**WHAT NEEDS TO BE DONE**
Please transcribe the listing in its entirety, character for character.

**RECORDS PROVIDED**
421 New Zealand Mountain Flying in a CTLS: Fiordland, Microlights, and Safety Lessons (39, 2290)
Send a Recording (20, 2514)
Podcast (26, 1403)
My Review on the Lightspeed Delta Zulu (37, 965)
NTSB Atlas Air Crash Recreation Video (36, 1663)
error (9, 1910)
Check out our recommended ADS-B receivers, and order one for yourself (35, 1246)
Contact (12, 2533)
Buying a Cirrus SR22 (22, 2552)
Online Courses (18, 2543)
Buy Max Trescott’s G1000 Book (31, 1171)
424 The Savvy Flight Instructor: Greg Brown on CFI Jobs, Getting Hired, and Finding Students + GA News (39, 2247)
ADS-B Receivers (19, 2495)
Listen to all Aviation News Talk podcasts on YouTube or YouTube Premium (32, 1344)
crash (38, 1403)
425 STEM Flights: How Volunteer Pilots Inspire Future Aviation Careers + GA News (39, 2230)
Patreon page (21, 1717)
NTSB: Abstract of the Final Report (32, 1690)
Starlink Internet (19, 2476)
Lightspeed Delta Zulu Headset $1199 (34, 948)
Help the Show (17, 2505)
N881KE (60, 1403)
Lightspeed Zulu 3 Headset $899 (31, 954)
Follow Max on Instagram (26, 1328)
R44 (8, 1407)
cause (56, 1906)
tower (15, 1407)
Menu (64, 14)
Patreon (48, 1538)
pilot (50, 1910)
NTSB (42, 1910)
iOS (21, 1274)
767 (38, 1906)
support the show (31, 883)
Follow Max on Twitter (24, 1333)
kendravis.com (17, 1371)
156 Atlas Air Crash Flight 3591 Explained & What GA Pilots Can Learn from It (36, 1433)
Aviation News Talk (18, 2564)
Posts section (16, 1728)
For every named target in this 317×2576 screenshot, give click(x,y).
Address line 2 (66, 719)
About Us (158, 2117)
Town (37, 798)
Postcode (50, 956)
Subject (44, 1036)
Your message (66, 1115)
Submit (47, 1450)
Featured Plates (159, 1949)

**WRITTEN ANSWER**
421 New Zealand Mountain Flying in a CTLS: Fiordland, Microlights, and Safety Lessons (39, 2290)
Send a Recording (20, 2514)
Podcast (26, 1403)
My Review on the Lightspeed Delta Zulu (37, 965)
NTSB Atlas Air Crash Recreation Video (36, 1663)
error (9, 1910)
Check out our recommended ADS-B receivers, and order one for yourself (35, 1246)
Contact (12, 2533)
Buying a Cirrus SR22 (22, 2552)
Online Courses (18, 2543)
Buy Max Trescott’s G1000 Book (31, 1171)
424 The Savvy Flight Instructor: Greg Brown on CFI Jobs, Getting Hired, and Finding Students + GA News (39, 2247)
ADS-B Receivers (19, 2495)
Listen to all Aviation News Talk podcasts on YouTube or YouTube Premium (32, 1344)
crash (38, 1403)
425 STEM Flights: How Volunteer Pilots Inspire Future Aviation Careers + GA News (39, 2230)
Patreon page (21, 1717)
NTSB: Abstract of the Final Report (32, 1690)
Starlink Internet (19, 2476)
Lightspeed Delta Zulu Headset $1199 (34, 948)
Help the Show (17, 2505)
N881KE (60, 1403)
Lightspeed Zulu 3 Headset $899 (31, 954)
Follow Max on Instagram (26, 1328)
R44 (8, 1407)
cause (56, 1906)
tower (15, 1407)
Menu (64, 14)
Patreon (48, 1538)
pilot (50, 1910)
NTSB (42, 1910)
iOS (21, 1274)
767 (38, 1906)
support the show (31, 883)
Follow Max on Twitter (24, 1333)
kendravis.com (17, 1371)
156 Atlas Air Crash Flight 3591 Explained & What GA Pilots Can Learn from It (36, 1433)
Aviation News Talk (18, 2564)
Posts section (16, 1728)
For every named target in this 317×2576 screenshot, give click(x,y).
Address line 2 (66, 719)
About Us (158, 2117)
Town (37, 798)
Postcode (50, 956)
Subject (44, 1036)
Your message (66, 1115)
Submit (47, 1450)
Featured Plates (159, 1949)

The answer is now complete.